(Extracted data entries)
+ + + +

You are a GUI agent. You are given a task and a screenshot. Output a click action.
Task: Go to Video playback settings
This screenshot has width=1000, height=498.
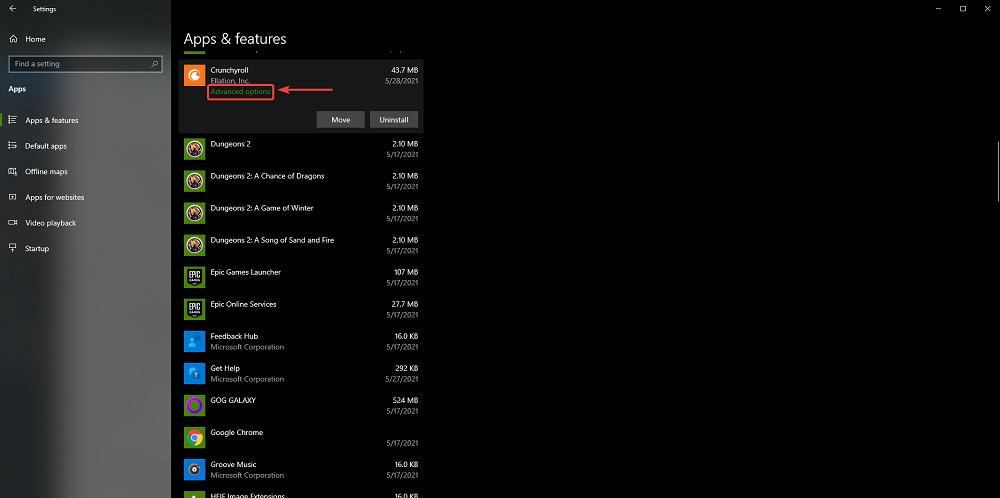click(50, 223)
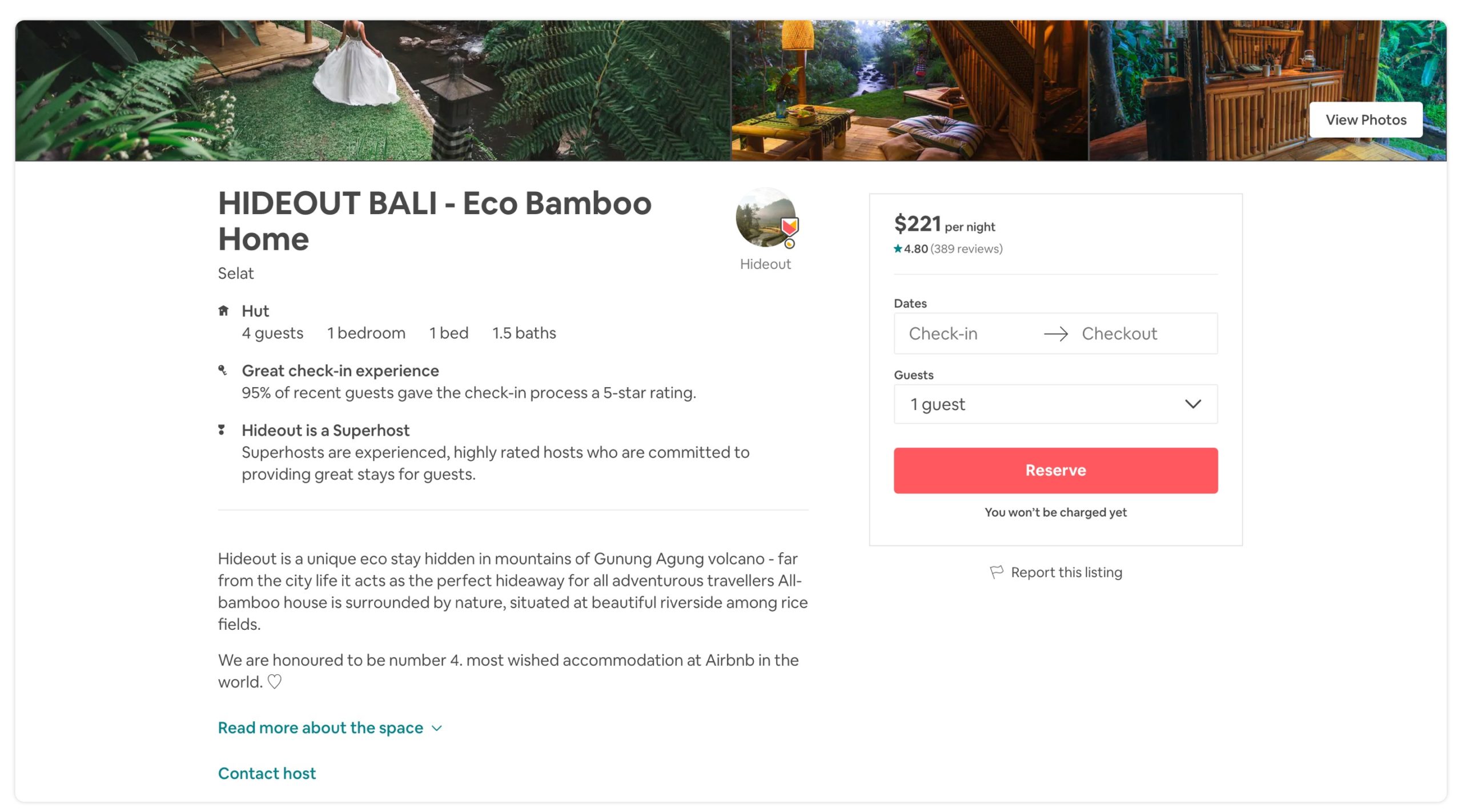1462x812 pixels.
Task: Expand Read more about the space
Action: (330, 727)
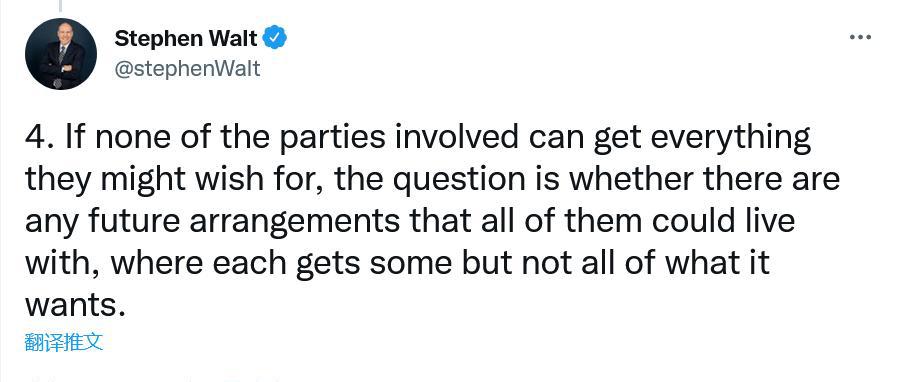Viewport: 898px width, 382px height.
Task: Open the three-dot more options menu
Action: pyautogui.click(x=860, y=38)
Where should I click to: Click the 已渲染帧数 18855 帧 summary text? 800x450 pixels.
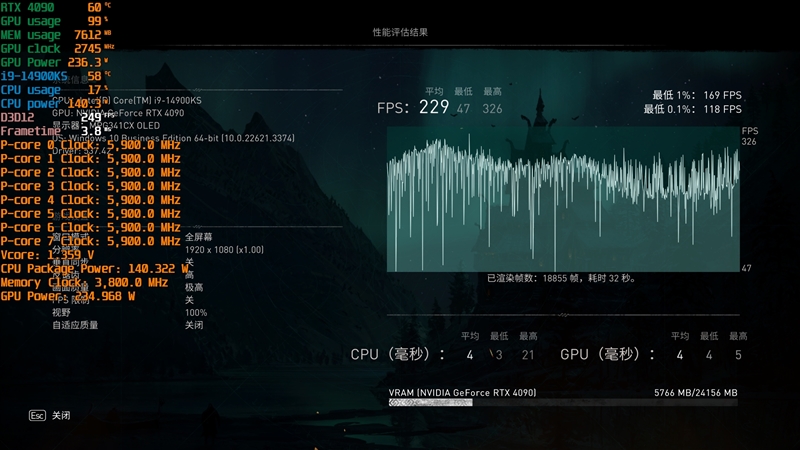(x=561, y=279)
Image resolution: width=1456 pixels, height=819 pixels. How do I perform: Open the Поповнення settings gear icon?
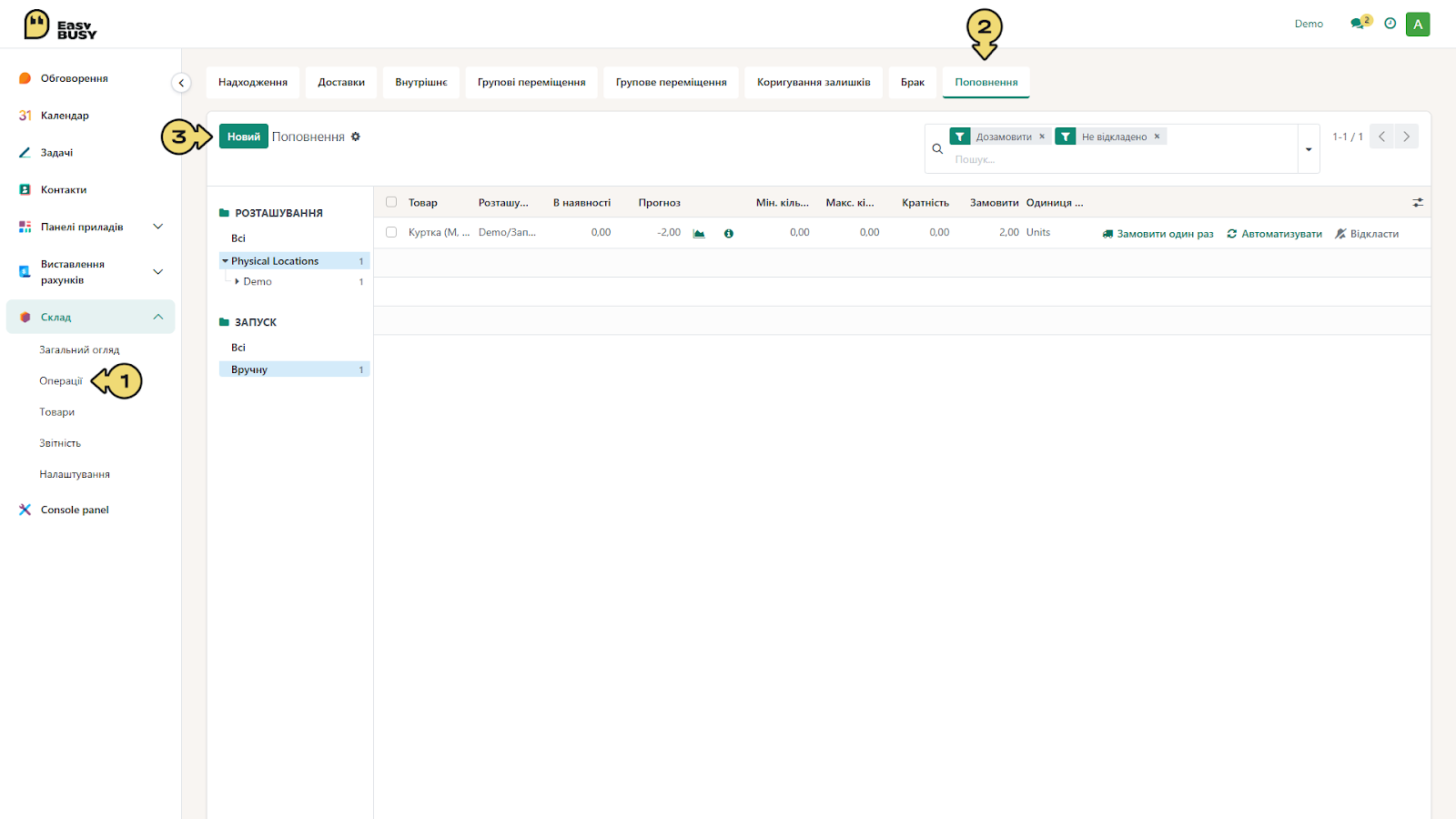(356, 136)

+ + + +

- _WHAT THE EXERCISE ASKS_: Print, exactly and without pictures, the lines from the one holding "Image resolution: width=1456" through the last line of the entries above, both included.

- _SOLUTION FOR THIS EXERCISE_:
Image resolution: width=1456 pixels, height=819 pixels. How do I perform: Open the Поповнення settings gear icon?
(356, 136)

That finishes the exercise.